Para construir a barragem que inundou parte do município, o governo firmou um acordo de compensação com a população. “Quem tem terra e trabalha nela deve ganhar terra em outro canto para o pessoal tirar seu sustento e sobreviver. Nós queremos terra por terra, casa por casa, em uma vila que deve estar afastada 500 metros do paredão, num local seguro como a lei determina”, relembrou João Faustino da Silva, em entrevista ao Brasil de Fato Pernambuco em 2017.

No entanto, apenas uma pequena parte das famílias foi indenizada - e ainda assim, não integralmente. "As únicas pessoas indenizadas foram as que moravam nos engenhos que ficavam na área que hoje é inundada, por trás de onde está o paredão, que era o Assentamento Serra dos Quilombos", informa Carmem. "Mas o Governo também prometeu comprar outra terra para novo assentamento e não o fez. O pessoal continua morando na cidade", diz. "O resto das famílias, todo mundo está morando no mesmo lugar", pontua.

Foto: ASCOM Compesa

 

A agrovila prometida contaria com 300 residências e serviços públicos como delegacia, posto de saúde, praça, academia da cidade, saneamento básico, asfaltamento, iluminação, além de uma réplica da casa de Hermilo Borba Filho, escritor nascido na região, que funcionaria como cinema da cidade. Mas com a obra 80% pronta, a população ainda não havia recebido as casas. Os moradores realizaram uma ocupação na usina para parar as obras. Após uma semana a PM interviu com agressividade e Faustino perdeu 50% da visão de um dos olhos.

No início de 2016, as famílias que vivem em frente a barragem foram informadas que não seriam mais indenizadas e nem retiradas da zona de risco. Segundo a Secretaria de Recursos Hídricos, a área pertence à massa falida da Usina Serro Azul, de modo que a Procuradoria Geral do Estado (PGE) opinou pela não indenização dos imóveis. Na avaliação do advogado Lenivaldo Lima, que acompanha processos de parte das famílias, o poder público está protelando. Segundo o advogado, o processo ao qual a secretaria se refere transitou em julgado para os operários na década de 1990, criando um condomínio.

Entregue em 2017, a barragem foi batizada com o nome do ex-governador Eduardo Campos. A obra custou R$ 500 milhões e tem capacidade para 303 metros cúbicos de água. Em 2018 teve início a construção da adutora de Serro Azul para levar água para 10 cidades do Agreste. Mas as centenas de famílias seguem convivendo com o medo às portas da barragem. "Queremos simplesmente sair daqui, poque estamos bem em frente ao paredão", pede Carmem.

▶ [Dados fornecidos]:

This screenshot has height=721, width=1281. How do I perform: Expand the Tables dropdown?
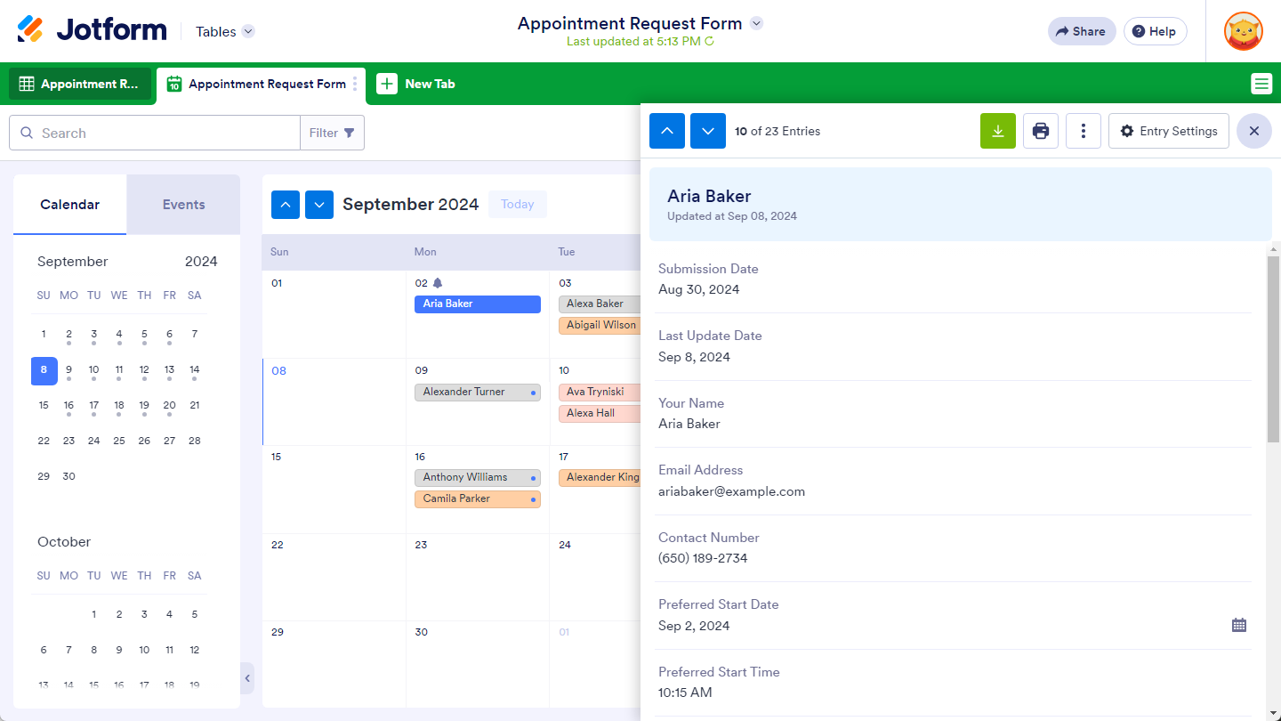(248, 31)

▶ [Pedido de trabalho]:
Transcreva, sem nenhuma alteração, o trecho do texto sobre a barragem de Serro Azul que vai de "Foto: ASCOM Compesa" até "um dos olhos.". O material é independente do texto sobre a barragem de Serro Azul.

▶ [Solução da tarefa]:
Foto: ASCOM Compesa

 

A agrovila prometida contaria com 300 residências e serviços públicos como delegacia, posto de saúde, praça, academia da cidade, saneamento básico, asfaltamento, iluminação, além de uma réplica da casa de Hermilo Borba Filho, escritor nascido na região, que funcionaria como cinema da cidade. Mas com a obra 80% pronta, a população ainda não havia recebido as casas. Os moradores realizaram uma ocupação na usina para parar as obras. Após uma semana a PM interviu com agressividade e Faustino perdeu 50% da visão de um dos olhos.